Items from a data source:
--
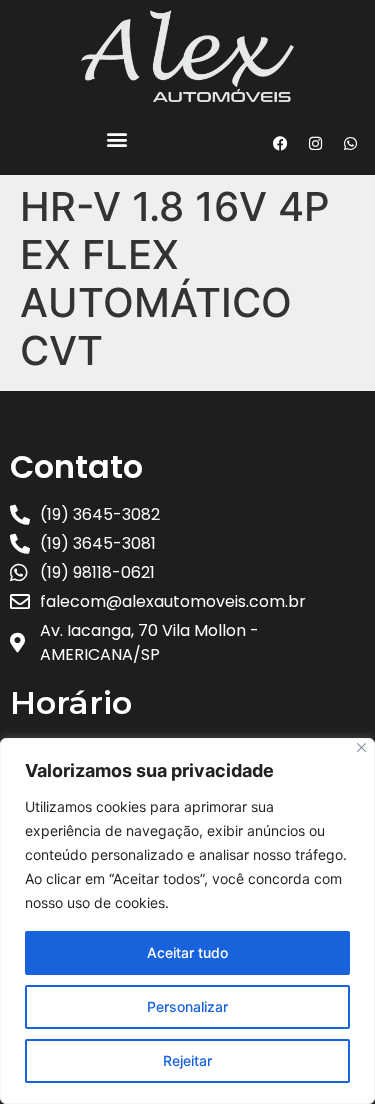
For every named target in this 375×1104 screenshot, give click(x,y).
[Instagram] (315, 144)
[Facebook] (280, 144)
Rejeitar (187, 1060)
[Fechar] (361, 747)
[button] (116, 138)
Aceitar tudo (187, 952)
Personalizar (187, 1006)
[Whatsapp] (350, 144)
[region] (187, 921)
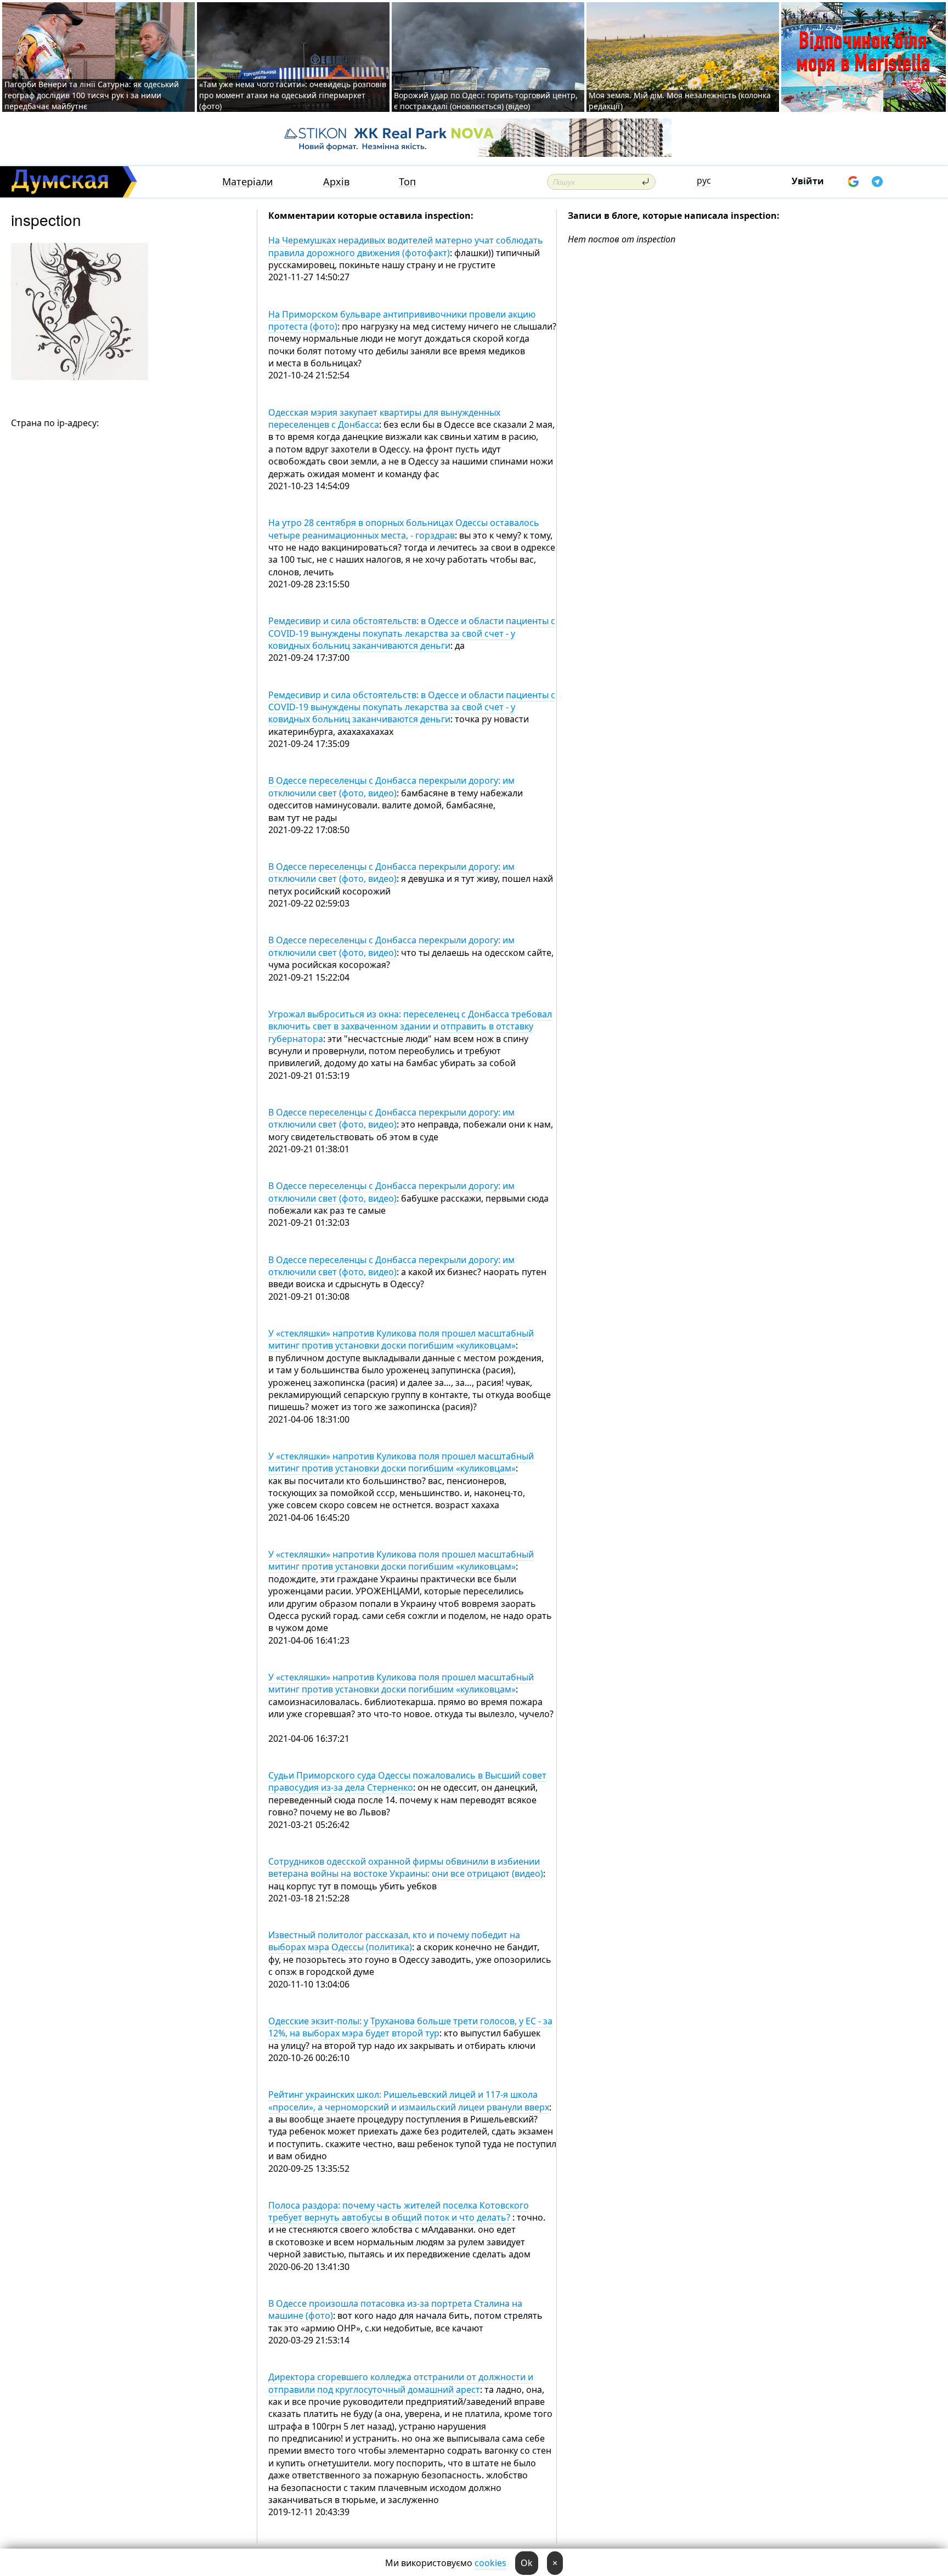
--
### ABOUT THIS TASK
Repeat every record above exactly, except the pictures.

### ANSWER SPACE
For every named target in this 375×1104 screenshot, give click(x,y).
[Instagram] (315, 144)
[Facebook] (280, 144)
Rejeitar (187, 1060)
[Fechar] (361, 747)
[button] (116, 138)
Aceitar tudo (187, 952)
Personalizar (187, 1006)
[Whatsapp] (350, 144)
[region] (187, 921)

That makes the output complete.